Taques promete voltar pagar salários dentro do mês em 2019

Governador pretende recuar um dia por mês a partir de janeiro

por GazetaMT

13 de Setembro de 2018, 08h03

Taques promete voltar pagar salários dentro do mês em 2019
Taques promete voltar pagar salários dentro do mês em 2019

Candidato à reeleição, o governador de Mato Grosso, Pedro Taques (PSDB) afirmou, durante entrevista ao MT1 nesta quarta-feira (12), que, se reeleito, pretende quitar a folha de pagamento do funcionalismo público em dia. Desde 2016, os salários dos servidores estão sendo pagos no dia 10 do mês seguinte.

Pedro Taques foi o terceiro a participar da rodada de entrevistas feita pela TV Centro América, afiliada da Rede Globo, com os candidatos ao governo estadual. Na segunda-feira (10), o entrevistado foi Mauro Mendes, do DEM, e, na terça-feira (11), Arthur Nogueira (Rede).

As entrevistas seguem até sexta-feira (14). Pedro Taques é ex-procurador da República, ex-senador e, em 2014, foi eleito governador.

Durante a entrevista, o candidato apontou a falta de recursos como causa dos problemas da saúde no estado. "Faltaram mais recursos financeiros para a saúde. Vamos começar pelos hospitais filantrópicos, o meu governo foi o único que repassou dinheiro para eles. Quase R$ 22,5 milhões. Agora aprovamos o fundo emergencial e resolvemos o déficit dos filantrópicos. O Hospital Regional de Sinop está em reforma e o Hospital Regional de Rondonópolis também. A saúde ainda não está como desejamos, quero dizer isso. Mas a saúde combateu a corrupção, tem mais organização e tem continuidade. Não podemos zerar a saúde novamente e temos que seguir em frente", declarou.

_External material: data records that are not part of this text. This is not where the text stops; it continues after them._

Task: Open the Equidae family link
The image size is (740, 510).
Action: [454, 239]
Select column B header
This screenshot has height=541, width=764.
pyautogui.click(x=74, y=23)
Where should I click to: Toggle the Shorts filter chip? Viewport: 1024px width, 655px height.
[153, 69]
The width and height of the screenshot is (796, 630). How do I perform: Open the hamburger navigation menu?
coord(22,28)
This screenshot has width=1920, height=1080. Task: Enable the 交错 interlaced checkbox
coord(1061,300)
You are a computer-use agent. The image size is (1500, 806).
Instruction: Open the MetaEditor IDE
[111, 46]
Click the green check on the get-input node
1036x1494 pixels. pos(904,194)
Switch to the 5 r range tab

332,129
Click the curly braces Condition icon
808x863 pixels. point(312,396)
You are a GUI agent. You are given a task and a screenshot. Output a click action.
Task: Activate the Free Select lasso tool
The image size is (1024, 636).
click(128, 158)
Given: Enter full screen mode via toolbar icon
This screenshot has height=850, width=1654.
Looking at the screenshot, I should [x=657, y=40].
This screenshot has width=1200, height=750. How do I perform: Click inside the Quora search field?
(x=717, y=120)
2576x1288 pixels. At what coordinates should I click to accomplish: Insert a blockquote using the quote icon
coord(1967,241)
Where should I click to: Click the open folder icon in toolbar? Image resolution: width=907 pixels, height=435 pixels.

Pedro Taques também se desculpou pelos atrasos de salários dos servidores públicos e prometeu antecipar o pagamento gradativamente, até voltar a quitar dentro do mês trabalhado. "Nós pagamos 97% dos servidores no dia 10, dia previsto constitucionalmente. Os outros 3% foram pagos um dia depois. Peço desculpa a esses 3%, porque começamos a processar a folha de pagamento no dia 10, o que gerou um atraso. A partir de janeiro do ano que vem, já teremos condições de começar a recuar um dia para encaixar o salário dentro do mês. Esse é o nosso desejo e estamos trabalhando muito para isso", afirmou.

VLT

Questionado sobre o futuro do Veículo Leve sobre Trilhos (VLT), previsto para a Copa do Mundo de 2014, o candidato afirmou que só deve investir dinheiro no modal quando as questões jurídicas relacionadas à obra estiverem resolvidas. "Quando se começa mal feito, para resolver é muito difícil. Sobre o VLT, já fizemos um chamamento público. Não tem projeto o VLT. Foi o maior erro histórico de Mato Grosso. Em um novo mandato, faremos um processo de manifestação de interesse, que já está em publicação para que as empresas possam buscar e terminar o VLT. Não coloco R$ 1 no VLT enquanto não resolver as questões da Justiça, porque roubaram o dinheiro, receberam o dinheiro da corrupção e não foi a minha administração", disse.